Firstly, and perhaps most excitingly, the robo-advice sector has burst back into life with a huge investment into digital wealth management mavens and Germans-with-a-sense-of-humour Scalable Capital (disclosure: Scalable is a client of the lang cat). 

The investment, which was partly in Scalable’s recent €30m (£26m) series B funding round, and partly in a direct minority stake, is the biggest corporate investment into a UK-based robo since Nutmeg were favoured by Schroders in 2014.

The figures are secret, but whichever way you look at it it’s a lot of money, particularly when you consider that BlackRock bought a US-based robo, FutureAdvisor, for $150m in 2015. So what gives?

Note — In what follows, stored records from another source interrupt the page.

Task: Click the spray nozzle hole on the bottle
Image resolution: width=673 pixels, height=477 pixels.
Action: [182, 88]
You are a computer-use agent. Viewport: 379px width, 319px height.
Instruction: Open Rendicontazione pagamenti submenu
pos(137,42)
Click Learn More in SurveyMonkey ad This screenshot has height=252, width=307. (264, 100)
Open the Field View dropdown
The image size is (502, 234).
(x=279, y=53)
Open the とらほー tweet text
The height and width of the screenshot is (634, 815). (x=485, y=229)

Apart from being great news for the Scalable guys, who are genuinely nice people, this is pretty important for the digital investing sector. Those of us who monitor these things have seen the landscape for venture capital (VC) money harden up in the last six months or so; Nutmeg’s last funding round saw them having to head out to Hong Kong, and as far as we know Schroders hasn’t followed its money with further participation. 

So to see the world’s largest asset manager open the corporate checkbook (note US spelling – I’m culturally sensitive) for Scalable is very interesting indeed.

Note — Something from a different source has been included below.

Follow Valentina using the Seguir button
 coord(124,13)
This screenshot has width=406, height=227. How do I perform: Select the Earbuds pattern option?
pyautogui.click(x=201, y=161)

As an aside, one chap I was speaking to last week – a stalwart of the fintech scene, hipster beard and all – told me that there was no longer particular interest in good ideas from VC investors. The ideas have been had. What gets the premium now is execution and proven distribution.

Provider aims

BlackRock is a remarkable machine of a business. Along with Vanguard, it took something like 80 cents in the dollar of new investment flow in the US in 2016, and currently looks after something like $5.6trn (£4.4trn). To put that in context, the GDP of the UK was $2.9trn in 2015. So BlackRock looks after something like 2 UKs. Maybe we should let it negotiate Brexit.

It does many things extremely well indeed, but the one thing it is not – it can’t be, given its size – is fleet of foot. It clearly sees a benefit in cutting short its own development timescales by bringing in external intellectual capital and capability. That’s refreshing honesty, I think.